THE TASK: Retype each line exactly as it stands, beginning at the first line of the material and finishing with the line that contains "[Facebook] (369, 26)".

DATA FOR PROCESSING:
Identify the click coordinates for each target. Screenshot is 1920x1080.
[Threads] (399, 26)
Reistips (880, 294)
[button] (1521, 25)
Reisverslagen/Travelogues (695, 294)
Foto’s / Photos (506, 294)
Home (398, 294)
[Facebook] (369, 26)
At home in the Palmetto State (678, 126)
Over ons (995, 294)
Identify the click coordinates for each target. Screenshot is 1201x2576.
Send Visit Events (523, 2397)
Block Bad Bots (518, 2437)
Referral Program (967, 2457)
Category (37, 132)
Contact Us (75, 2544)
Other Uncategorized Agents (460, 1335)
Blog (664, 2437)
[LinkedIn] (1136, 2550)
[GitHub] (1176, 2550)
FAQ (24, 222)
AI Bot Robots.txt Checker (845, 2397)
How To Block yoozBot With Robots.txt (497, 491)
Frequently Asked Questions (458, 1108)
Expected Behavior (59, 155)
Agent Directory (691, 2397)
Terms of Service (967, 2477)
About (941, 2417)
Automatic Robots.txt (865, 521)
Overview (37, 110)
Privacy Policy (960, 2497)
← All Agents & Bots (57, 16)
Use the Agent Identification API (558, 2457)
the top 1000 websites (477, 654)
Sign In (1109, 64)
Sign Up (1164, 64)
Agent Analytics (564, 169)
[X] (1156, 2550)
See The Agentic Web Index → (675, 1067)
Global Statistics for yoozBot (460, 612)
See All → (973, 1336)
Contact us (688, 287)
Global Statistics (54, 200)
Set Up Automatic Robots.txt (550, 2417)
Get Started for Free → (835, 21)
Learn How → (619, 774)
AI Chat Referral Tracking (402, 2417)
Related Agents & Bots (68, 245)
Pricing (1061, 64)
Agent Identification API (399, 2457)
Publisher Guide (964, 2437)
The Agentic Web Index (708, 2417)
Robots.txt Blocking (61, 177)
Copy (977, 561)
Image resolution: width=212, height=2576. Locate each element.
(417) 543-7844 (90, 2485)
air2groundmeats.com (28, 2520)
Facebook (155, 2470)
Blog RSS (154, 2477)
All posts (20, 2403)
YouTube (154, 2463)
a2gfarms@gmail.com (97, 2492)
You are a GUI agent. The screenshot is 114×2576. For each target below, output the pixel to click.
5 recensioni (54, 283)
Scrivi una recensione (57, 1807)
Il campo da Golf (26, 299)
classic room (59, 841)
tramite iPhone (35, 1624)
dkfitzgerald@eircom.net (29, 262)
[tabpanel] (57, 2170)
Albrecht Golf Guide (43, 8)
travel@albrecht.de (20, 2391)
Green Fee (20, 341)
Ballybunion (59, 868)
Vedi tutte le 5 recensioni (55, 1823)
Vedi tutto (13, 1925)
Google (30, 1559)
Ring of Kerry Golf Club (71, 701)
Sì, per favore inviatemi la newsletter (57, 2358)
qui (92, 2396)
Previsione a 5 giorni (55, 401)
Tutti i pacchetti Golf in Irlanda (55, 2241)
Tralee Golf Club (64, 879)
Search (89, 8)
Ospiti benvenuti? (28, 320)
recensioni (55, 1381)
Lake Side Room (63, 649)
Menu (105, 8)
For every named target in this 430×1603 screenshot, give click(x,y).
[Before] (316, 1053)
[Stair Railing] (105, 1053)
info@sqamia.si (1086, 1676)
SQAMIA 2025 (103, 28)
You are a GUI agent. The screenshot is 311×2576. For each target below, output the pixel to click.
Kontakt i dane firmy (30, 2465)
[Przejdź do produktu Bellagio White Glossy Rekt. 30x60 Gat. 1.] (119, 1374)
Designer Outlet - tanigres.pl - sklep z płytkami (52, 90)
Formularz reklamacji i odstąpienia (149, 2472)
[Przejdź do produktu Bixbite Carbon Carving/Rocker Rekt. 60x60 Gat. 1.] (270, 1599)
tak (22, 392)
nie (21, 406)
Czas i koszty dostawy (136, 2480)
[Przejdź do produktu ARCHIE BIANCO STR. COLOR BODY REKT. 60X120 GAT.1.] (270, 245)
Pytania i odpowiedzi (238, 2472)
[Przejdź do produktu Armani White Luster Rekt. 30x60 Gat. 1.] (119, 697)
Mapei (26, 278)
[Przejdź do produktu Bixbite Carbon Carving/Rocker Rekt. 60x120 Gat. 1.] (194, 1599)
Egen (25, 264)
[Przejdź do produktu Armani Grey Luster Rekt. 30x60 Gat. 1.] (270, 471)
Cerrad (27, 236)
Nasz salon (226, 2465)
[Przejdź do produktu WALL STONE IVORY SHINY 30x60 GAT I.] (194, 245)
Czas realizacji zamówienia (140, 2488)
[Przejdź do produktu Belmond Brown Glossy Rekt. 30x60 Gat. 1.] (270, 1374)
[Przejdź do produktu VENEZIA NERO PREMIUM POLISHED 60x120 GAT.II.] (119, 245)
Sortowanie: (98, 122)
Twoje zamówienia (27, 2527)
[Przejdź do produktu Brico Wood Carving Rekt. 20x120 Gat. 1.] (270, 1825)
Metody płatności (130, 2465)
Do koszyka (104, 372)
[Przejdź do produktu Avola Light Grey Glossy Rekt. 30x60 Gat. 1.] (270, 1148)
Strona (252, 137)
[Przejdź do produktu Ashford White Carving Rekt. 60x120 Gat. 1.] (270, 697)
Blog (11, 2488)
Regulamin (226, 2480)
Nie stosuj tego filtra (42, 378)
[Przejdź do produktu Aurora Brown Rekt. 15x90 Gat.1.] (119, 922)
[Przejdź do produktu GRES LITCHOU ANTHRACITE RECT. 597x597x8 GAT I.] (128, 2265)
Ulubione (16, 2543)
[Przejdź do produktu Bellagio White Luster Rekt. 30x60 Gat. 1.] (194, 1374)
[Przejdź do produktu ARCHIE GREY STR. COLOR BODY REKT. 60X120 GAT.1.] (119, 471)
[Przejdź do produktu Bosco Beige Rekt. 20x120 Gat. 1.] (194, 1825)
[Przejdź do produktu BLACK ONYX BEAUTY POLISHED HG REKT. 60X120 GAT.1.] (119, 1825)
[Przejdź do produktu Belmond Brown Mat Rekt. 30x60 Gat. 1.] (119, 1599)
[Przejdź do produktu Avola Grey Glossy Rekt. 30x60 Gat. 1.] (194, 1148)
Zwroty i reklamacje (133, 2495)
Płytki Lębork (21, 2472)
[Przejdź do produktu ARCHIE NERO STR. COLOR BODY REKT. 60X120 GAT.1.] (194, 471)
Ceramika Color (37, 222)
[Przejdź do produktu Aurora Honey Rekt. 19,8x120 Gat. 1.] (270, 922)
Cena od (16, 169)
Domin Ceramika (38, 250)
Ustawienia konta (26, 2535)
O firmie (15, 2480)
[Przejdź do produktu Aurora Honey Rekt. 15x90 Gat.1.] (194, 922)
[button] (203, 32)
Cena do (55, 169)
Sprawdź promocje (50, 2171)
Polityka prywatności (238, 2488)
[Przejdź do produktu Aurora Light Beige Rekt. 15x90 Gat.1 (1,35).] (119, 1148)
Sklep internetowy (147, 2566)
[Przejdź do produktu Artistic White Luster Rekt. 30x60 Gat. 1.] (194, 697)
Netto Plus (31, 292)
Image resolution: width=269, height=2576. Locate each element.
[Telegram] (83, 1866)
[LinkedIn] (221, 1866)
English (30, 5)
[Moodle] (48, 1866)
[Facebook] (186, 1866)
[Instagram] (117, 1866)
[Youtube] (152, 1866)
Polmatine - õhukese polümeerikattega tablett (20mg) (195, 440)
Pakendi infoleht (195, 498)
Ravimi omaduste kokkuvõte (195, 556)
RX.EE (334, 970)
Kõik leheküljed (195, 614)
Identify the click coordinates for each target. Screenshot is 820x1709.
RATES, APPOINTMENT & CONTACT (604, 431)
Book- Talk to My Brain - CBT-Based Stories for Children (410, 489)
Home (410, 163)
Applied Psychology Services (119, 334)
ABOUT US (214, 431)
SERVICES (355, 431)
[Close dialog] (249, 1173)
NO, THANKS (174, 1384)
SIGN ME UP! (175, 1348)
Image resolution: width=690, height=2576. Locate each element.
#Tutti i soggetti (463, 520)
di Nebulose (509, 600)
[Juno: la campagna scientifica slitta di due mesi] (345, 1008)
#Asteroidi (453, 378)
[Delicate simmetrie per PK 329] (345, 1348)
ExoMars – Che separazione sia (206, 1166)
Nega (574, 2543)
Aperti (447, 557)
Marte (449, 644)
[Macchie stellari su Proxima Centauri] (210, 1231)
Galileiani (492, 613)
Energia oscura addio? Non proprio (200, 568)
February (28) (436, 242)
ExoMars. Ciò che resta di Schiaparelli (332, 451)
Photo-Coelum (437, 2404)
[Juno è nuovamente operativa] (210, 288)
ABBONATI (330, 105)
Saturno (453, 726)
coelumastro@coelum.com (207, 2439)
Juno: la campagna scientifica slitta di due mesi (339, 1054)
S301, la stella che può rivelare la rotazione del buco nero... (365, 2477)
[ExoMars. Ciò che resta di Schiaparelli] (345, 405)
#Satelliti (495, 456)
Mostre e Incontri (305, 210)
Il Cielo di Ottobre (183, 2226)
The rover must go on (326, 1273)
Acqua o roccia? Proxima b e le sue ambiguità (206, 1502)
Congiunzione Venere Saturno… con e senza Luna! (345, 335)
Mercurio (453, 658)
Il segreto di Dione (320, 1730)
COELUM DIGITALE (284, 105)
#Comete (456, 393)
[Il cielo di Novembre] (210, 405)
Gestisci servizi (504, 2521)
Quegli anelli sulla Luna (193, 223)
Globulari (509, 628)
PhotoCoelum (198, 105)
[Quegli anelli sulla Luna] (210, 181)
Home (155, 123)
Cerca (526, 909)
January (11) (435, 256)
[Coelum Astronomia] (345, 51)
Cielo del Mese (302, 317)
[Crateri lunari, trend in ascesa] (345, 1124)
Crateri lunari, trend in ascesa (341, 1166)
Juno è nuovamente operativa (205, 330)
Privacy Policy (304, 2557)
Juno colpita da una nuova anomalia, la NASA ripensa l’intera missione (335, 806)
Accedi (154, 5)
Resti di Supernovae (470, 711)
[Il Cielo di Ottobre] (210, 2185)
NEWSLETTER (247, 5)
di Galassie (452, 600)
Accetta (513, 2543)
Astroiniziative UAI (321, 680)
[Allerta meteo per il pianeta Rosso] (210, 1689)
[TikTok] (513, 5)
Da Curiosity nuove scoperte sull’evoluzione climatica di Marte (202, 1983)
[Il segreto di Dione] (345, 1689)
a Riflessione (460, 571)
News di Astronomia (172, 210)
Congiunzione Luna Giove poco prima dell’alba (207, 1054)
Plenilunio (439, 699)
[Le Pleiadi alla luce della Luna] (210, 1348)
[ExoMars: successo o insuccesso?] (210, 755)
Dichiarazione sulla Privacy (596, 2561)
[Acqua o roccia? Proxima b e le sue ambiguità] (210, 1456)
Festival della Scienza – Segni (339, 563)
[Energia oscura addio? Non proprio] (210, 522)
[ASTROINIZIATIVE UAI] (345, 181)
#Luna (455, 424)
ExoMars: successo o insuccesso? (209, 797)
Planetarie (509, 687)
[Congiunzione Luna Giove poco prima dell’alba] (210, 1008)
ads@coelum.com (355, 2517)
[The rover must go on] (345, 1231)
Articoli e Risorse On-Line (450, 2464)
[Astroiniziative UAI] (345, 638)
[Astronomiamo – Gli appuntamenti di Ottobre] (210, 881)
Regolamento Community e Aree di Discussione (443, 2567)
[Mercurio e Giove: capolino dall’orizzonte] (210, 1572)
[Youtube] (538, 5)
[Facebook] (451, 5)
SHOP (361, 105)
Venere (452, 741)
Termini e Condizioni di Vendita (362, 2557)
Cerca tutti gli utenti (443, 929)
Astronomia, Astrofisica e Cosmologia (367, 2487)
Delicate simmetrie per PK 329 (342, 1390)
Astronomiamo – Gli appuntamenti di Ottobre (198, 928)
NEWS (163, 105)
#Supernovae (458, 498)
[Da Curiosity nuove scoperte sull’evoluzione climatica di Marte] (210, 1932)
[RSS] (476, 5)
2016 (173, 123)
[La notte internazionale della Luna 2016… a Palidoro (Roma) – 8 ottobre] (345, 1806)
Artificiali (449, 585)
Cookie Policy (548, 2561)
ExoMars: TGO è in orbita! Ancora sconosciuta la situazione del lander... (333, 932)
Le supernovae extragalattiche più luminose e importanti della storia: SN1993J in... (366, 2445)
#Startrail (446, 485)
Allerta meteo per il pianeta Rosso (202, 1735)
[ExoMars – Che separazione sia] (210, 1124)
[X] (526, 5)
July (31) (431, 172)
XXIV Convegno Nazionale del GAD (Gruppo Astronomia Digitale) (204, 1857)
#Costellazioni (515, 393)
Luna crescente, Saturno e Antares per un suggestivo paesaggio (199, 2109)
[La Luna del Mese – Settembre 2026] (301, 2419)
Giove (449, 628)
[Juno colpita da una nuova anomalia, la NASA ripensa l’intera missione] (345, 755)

SOLUTION TO THE PROBLEM:
Identify the click coordinates for each target. Screenshot is 1920x1080.
[Threads] (399, 26)
Reistips (880, 294)
[button] (1521, 25)
Reisverslagen/Travelogues (695, 294)
Foto’s / Photos (506, 294)
Home (398, 294)
[Facebook] (369, 26)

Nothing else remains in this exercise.